Problem to work on
Reproduce the stretch of the records from the line containing "Task: Select the wax-abi-v1 index entry" through the end of the records, requests included, and rescale every coordinate in the answers by multiplying it by 0.75 and rounding to a whole number, with halves rounded up. Leave the numbers in the requests unchanged and omit the pictures from your answer.

(Records of locating words and elements)
..........
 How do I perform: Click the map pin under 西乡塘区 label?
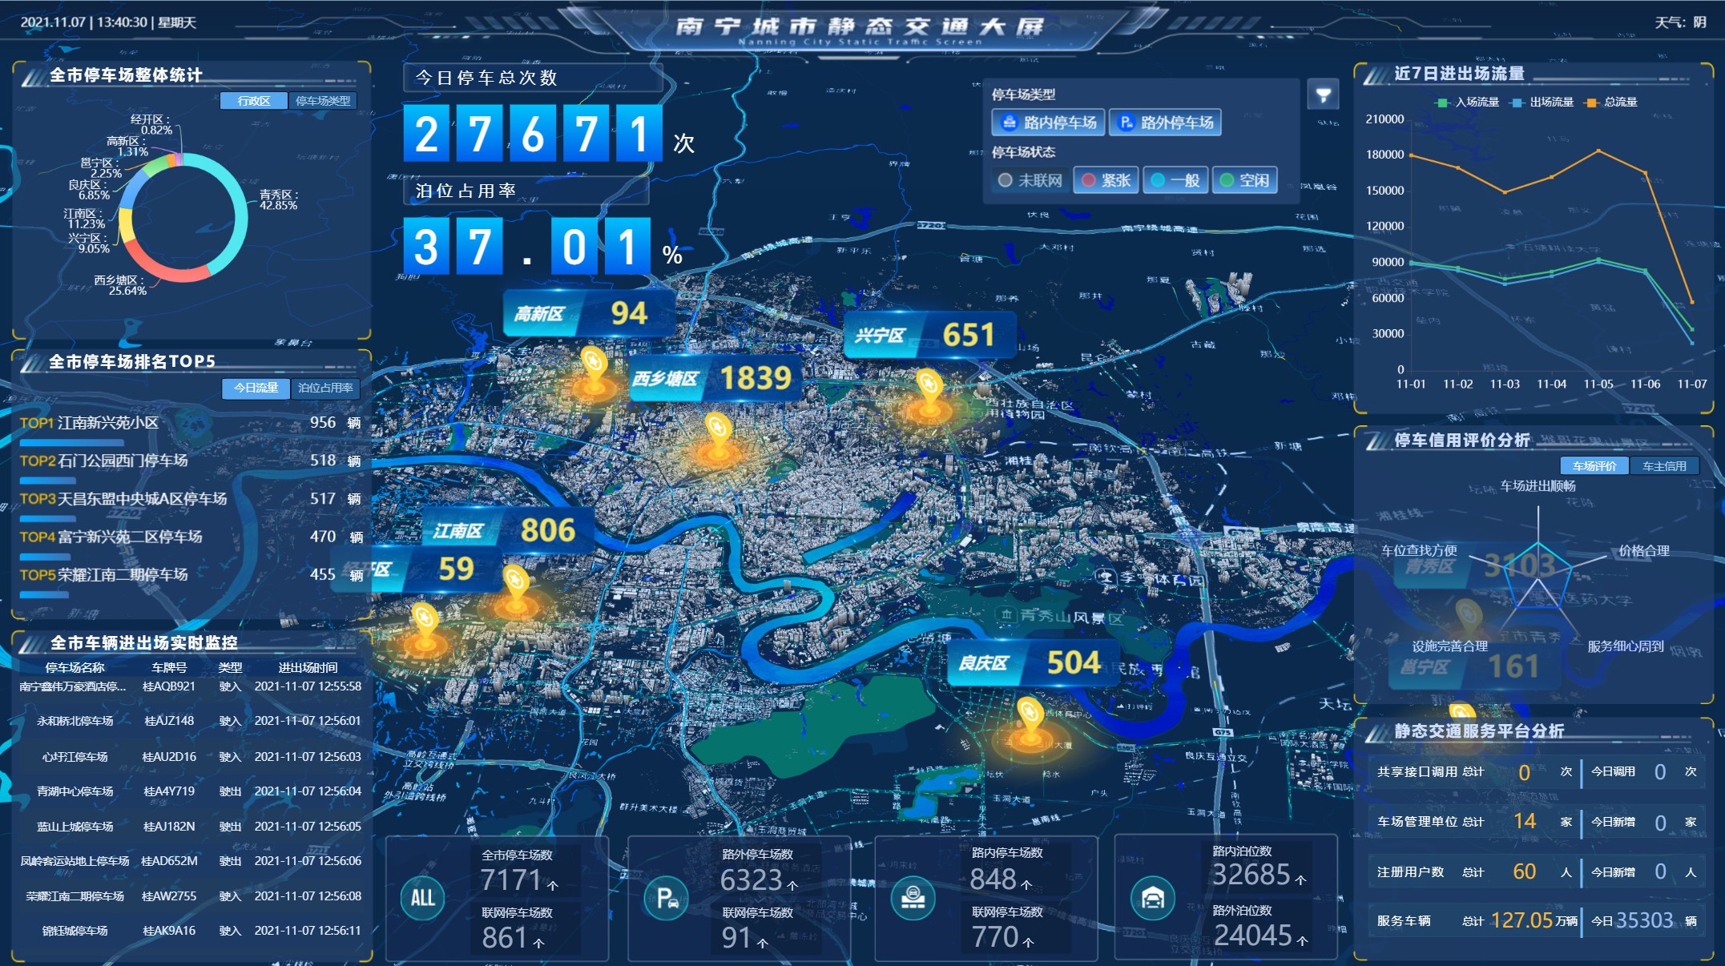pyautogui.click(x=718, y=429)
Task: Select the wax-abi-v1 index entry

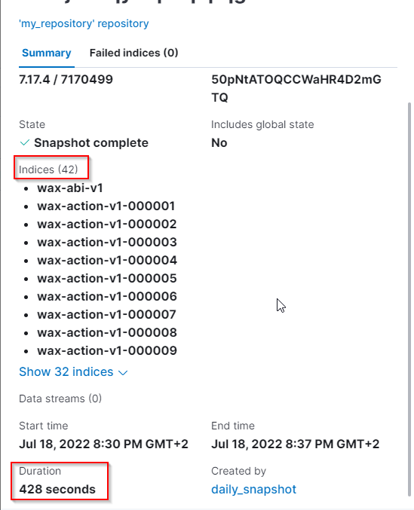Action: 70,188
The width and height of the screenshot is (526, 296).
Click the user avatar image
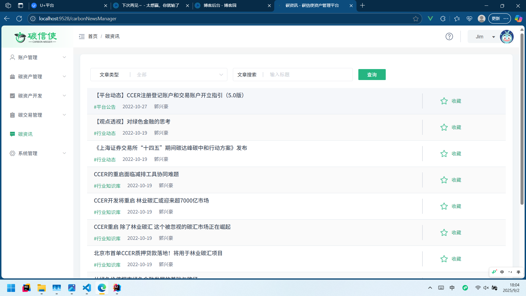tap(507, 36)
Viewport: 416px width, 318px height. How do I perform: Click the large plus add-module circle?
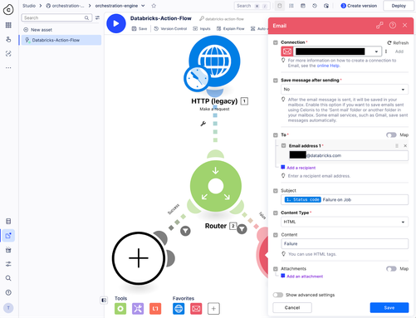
..........
In response
Task: Select the wax-abi-v1 index entry

Action: 53,141
The width and height of the screenshot is (526, 296).
Click the user avatar image
tap(380, 27)
Viewport: 416px width, 318px height. How do I perform: Click the large plus add-module circle?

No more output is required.